Lunch with Buddha by Merullo Roland

Lunch with Buddha by Merullo Roland

Author:Merullo, Roland [Merullo, Roland]
Language: eng
Format: epub
Publisher: AJAR Contemporaries
Published: 2012-10-24T00:00:00+00:00


21

A night of dreamless sleep, a Kalispell Grand Hotel breakfast of cheese quiche, strong coffee, huckleberries of course, and sour cream coffee cake, and we were on the road again, my spiritual teacher and I. Rand McNally puts a line of small dots next to roads it considers particularly scenic, and the route we took south on that day, Montana 93, certainly deserved that distinction. Shortly after we set out, there was a sign by the side of the road announcing a pole-dancing contest at the Outlaw Inn. I was sorry to miss it. Then a sign for a livestock auction, another piece of Americana we’d have to forgo. To our right were open pastures and clumps of pine. To our left, after we’d gone a little ways, a thirty-mile lake with a bluish mountain range stretching north-south beyond it. The peaks were snow dusted in spots, with quilts of lavender clouds gliding over them. Gray stone at the heights, green forest below, and the blue lake stretching beside us, mile upon mile. Though it wasn’t radically different from the scenery of the afternoon before, it seemed, and I use the term guardedly, like sacred land. I looked over at Rinpoche.

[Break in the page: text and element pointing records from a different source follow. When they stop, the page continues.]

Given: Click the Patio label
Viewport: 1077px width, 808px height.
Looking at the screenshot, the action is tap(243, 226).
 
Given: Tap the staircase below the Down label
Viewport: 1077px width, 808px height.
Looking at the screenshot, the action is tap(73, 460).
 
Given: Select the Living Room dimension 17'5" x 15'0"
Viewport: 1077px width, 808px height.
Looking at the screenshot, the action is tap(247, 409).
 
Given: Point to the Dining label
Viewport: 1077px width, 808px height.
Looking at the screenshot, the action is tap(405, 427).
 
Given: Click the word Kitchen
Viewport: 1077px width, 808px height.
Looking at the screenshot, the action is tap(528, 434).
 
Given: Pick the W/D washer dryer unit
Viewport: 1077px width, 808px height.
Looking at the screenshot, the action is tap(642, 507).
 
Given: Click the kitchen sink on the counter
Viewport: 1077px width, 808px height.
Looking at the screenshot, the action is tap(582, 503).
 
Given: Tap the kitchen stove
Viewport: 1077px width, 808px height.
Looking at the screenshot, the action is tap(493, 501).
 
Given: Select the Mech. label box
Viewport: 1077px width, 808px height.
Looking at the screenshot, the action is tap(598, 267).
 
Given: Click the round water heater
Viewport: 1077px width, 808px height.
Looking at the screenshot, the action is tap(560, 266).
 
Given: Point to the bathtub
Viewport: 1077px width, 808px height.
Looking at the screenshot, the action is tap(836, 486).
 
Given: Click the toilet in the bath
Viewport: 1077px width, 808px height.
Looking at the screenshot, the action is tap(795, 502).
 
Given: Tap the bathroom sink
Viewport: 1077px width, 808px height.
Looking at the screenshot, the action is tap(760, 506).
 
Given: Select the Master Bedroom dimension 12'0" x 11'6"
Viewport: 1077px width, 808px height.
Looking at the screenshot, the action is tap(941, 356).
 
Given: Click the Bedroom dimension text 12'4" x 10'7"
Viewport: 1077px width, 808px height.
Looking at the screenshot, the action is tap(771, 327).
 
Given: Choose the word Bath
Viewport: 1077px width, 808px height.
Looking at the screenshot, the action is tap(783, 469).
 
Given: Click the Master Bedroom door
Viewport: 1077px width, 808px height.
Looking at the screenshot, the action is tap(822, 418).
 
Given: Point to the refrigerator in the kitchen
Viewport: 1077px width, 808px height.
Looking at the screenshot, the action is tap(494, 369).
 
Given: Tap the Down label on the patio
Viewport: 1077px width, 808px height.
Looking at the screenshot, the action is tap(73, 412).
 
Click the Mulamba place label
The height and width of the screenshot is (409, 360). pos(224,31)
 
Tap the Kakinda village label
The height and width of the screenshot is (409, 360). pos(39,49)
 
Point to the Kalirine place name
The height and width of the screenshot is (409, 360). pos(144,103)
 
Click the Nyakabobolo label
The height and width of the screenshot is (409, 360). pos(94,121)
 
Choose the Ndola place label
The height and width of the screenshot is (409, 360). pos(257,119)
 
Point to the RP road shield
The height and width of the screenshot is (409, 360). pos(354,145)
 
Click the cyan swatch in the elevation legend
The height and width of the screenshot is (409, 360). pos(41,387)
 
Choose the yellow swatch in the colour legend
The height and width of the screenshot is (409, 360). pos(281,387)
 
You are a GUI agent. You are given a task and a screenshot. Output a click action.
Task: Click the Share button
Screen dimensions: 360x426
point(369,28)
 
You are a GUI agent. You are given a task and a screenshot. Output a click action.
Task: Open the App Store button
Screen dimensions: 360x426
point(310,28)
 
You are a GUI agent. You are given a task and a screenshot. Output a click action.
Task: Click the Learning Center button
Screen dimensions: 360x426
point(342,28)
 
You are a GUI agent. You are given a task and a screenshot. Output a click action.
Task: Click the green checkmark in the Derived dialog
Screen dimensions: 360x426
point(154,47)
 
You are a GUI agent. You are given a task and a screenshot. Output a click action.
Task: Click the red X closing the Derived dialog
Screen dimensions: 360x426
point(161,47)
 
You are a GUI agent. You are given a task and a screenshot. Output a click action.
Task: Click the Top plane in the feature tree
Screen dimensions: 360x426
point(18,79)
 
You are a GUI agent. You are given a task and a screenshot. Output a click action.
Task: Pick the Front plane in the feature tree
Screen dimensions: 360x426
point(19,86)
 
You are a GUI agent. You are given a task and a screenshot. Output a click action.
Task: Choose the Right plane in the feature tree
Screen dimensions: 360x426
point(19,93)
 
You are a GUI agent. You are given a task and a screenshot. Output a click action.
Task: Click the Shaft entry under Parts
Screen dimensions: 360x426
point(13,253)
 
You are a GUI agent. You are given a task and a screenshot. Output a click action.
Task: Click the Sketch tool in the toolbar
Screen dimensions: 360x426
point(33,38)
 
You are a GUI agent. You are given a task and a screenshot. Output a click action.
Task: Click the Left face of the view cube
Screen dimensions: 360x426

He was his usual contented self, leaning sideways a bit on the front seat, watching me shift gears, from time to time taking a deep breath and letting the air out slowly in a long, contemplative sigh.

“Very special, isn’t it?”

“Special, man!” he said.

At the bottom of the lake we passed through the town of Polson, which I read at first as Poison. We skipped the Polson Bay Golf Course, skipped the Miracle of America Museum. I noticed that small, fenced-in areas stood in front of many of the trailer homes. Horse corrals instead of yards. This was the Salish and Kootenai Indian Reservation now, and the signs were in English and some other amazing language—Salish, it must have been—that looked like a combination of word and mathematical formula. Some letters were raised, as in Q to the Wth power. There were apostrophes and accents all over the place, high and low. It was a linguistic work of art. I’d never seen anything remotely like it.

Farther along, in Ronan, came a sign in plain English: WE ARE ALL BROTHERS AND SISTERS. GOD LOVES YOU.

At a rest area there I decided to stop and admire the view. Rinpoche sat on the open tailgate and meditated while I fell into conversation with Sam and Johnny, two well-tanned and tremendously friendly Montana Fish and Wildlife agents who were checking the towed boats of passing motorists for evidence of the zebra mussel. A young woman colleague of theirs joined them on the way to her car. I inquired about the language. She told me her boyfriend had grown up in Arlee and had taken Salish in school, “even though he‘s white.” She knew how to say “squirrel”, and demonstrated it for us, and it was easy to see why no ordinary combination of letters could capture that sound.